Onlangs mocht ik een uitvaart voorbereiden met een lieve alleenstaande dame die dicht tegen haar levenseinde aan zat. Ze vond het fijn mij te spreken over haar wensen, praktische zaken maar zeer zeker ook gevoelskwesties. Ze had geen kinderen en deelde haar gevoelens met enkele vrienden en uiteindelijk ook met mij. Dat was, voor mij, een heel bijzondere ervaring en mooi om mee te mogen maken.
Maar…hoe is het om te weten dat je binnen onafzienbare tijd gaat sterven? Welke processen gaan er aan vooraf tussen je verstand en je hart? Ben je bang om te sterven? Of is sterven alleen maar achterlaten wat zo vertrouwd voelt?
Veel vragen waar geen algemeen antwoord op te vinden is. Voor iedereen is dat uiteraard een persoonlijke kwestie. Zo uniek als we zijn in ons leven, zo uniek zijn we ook in onze dood.

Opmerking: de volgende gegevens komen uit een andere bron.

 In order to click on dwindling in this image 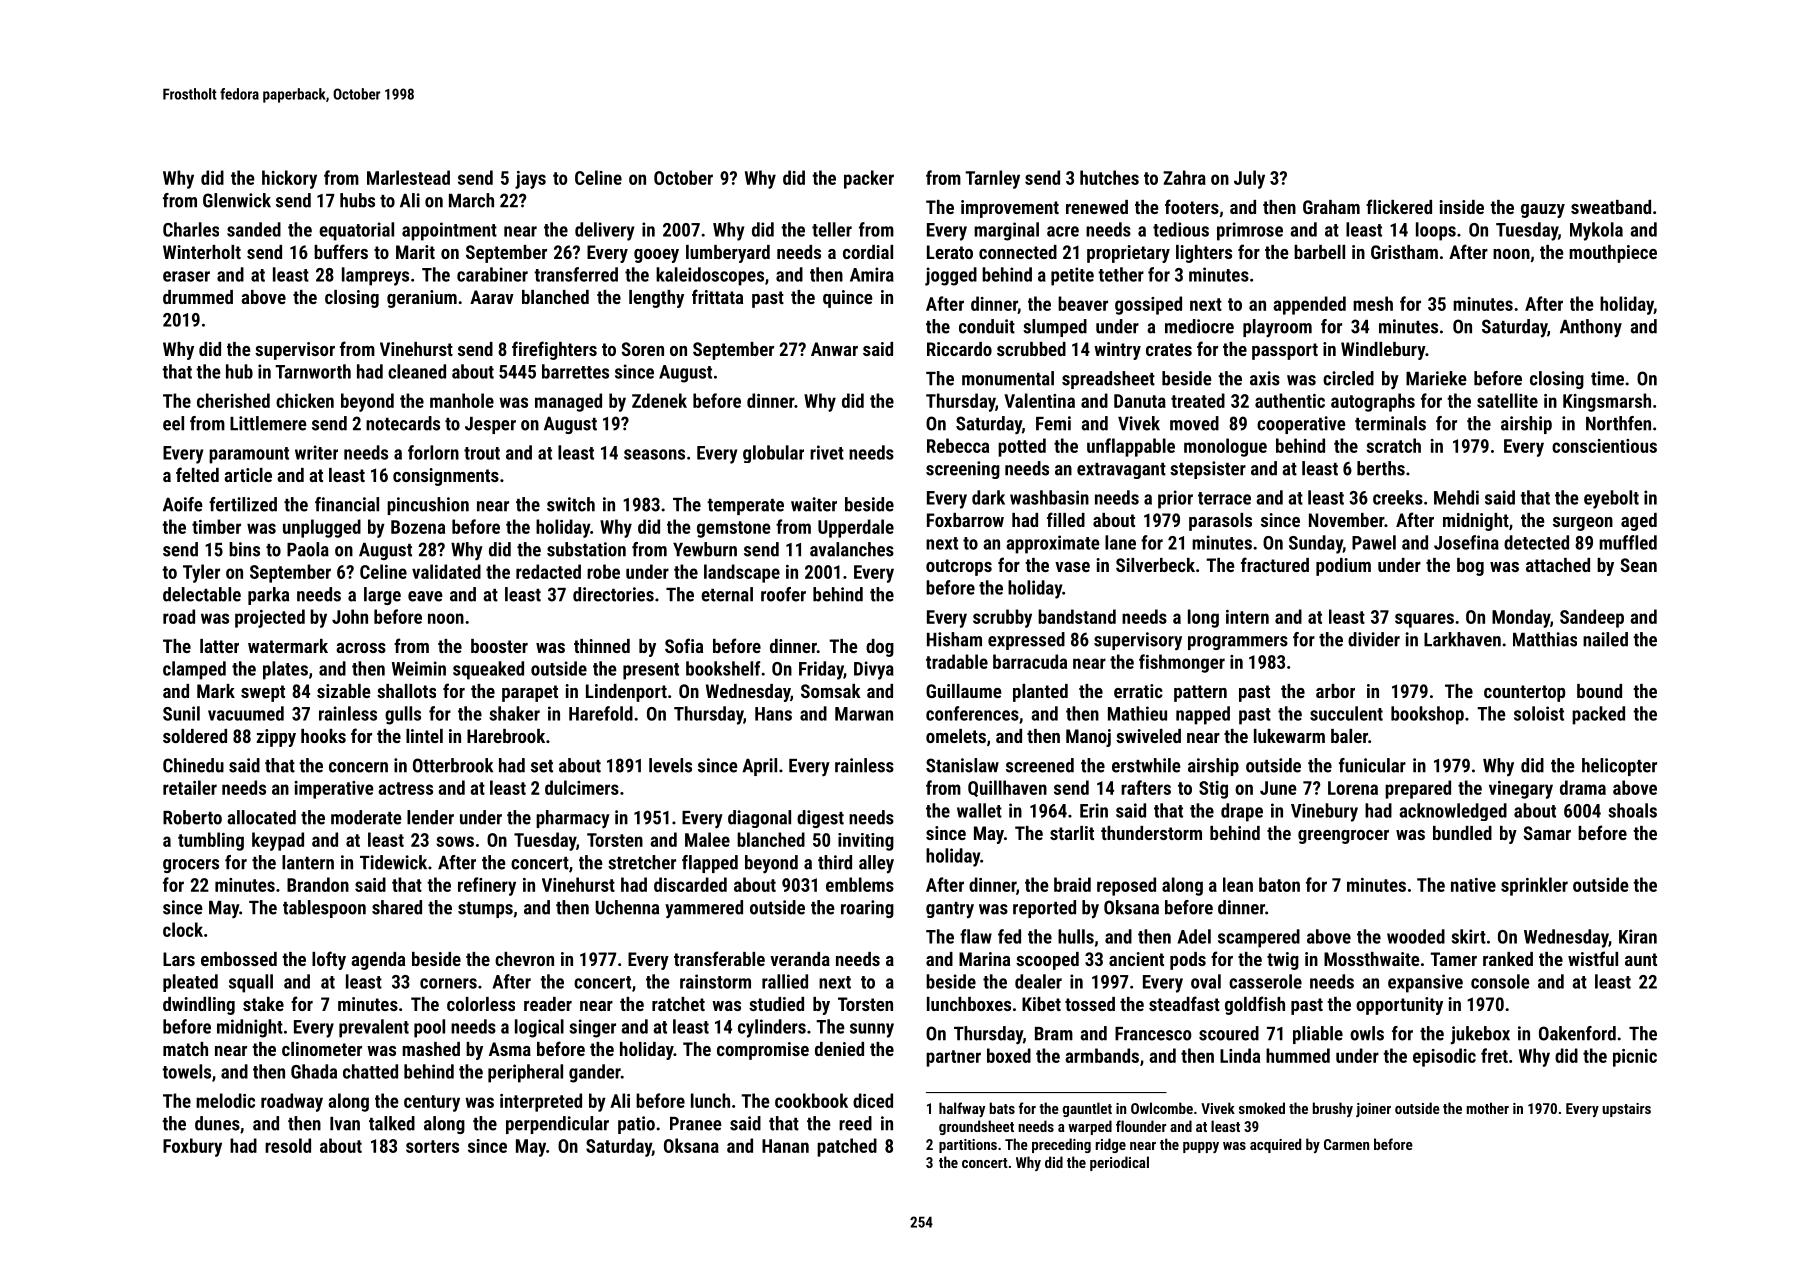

Er is altijd één iets wat me opvalt in zulke gesprekken: de tijd van woede, verdriet en onrust is meestal voorbij. Terminale mensen zijn er vaak helemaal klaar voor om te sterven. Het geeft eerder rust dan onrust, te weten dat je gaat sterven.
Als (hopelijk) gezond persoon kan ik me hier weinig bij voorstellen. Het is toch op z’n minst akelig om te weten dat je dood gaat? Zo’n benauwd en onbestemd gevoel in je buik wat je plotseling doet beseffen dat het leven ook voorbij gaat. Snel stop je dat gevoel weg; je wilt er niet aan denken.
Voor de stervende medemens lijkt dat toch anders te zijn. Het verdriet en besef van sterven is geweest. Er zijn al tranen gevloeid, meestal samen met de (aankomende) nabestaanden. Diepe onderlinge gesprekken zijn gevoerd en/of praktisch nazorgzaken zijn geregeld en/of opgeschreven in het “Persoonlijk Wensenboekje”.
Er is geen pijn meer. Er zijn geen zorgen meer. Er komt rust in lijf en leden. Natuurlijk is het achterlaten van dierbaren een ander verhaal. Bijvoorbeeld, (klein)kinderen niet zien opgroeien is een vaak gehoord pijnlijk gevoel. Maar toch, de berusting overheerst. De taak is volbracht. Daardoor zijn laatste weken vaak zeer waardevol voor de persoon in kwestie en de mensen die achterblijven.
Wat heeft dat met wortelenstamp te maken, hoor ik u denken?
De bovengenoemde dame hield enorm van wortelenstamp. Of eigenlijk van alle soorten stamppot. Maar de wortelenversie had ze het liefste. Ze vertelde het mij tussen “de soep en de petatte” door zeg maar...Haar tuinman bracht zo nu en dan een lekker potje stamp met een gehaktballetje. Super lief.
Enkele dagen na ons eerste gesprek was ik aan het bedenken wat we die avond zouden gaan eten. “Wortelenstamp”, opperde onze zoon. Zo gezegd zo gedaan. Ik heb wat extra’s gemaakt en in een bakje gedaan. U raadt het al: ik ben dat een dag later naar de dame gaan brengen zodat ze ’s avonds wat lekkers te eten had. Dat werd - op z’n zachtst gezegd - erg gewaardeerd en we hebben nog een heel erg fijn gesprek gehad. Van mens tot mens, van ziel tot ziel.
Een paar dagen later is ze overleden. Op haar kastje bij het bed stond het lege afgewassen bakje. Dat had ze daar neergezet, zodat ik het niet zou vergeten. Het bakje deed een gevoelige snaar aantippen maar wel met een dankbare glimlach.
Ik zal bij elke volgende “wortelenstamp” aan deze bijzondere ontmoeting denken en elke hap met smaak en liefde eten.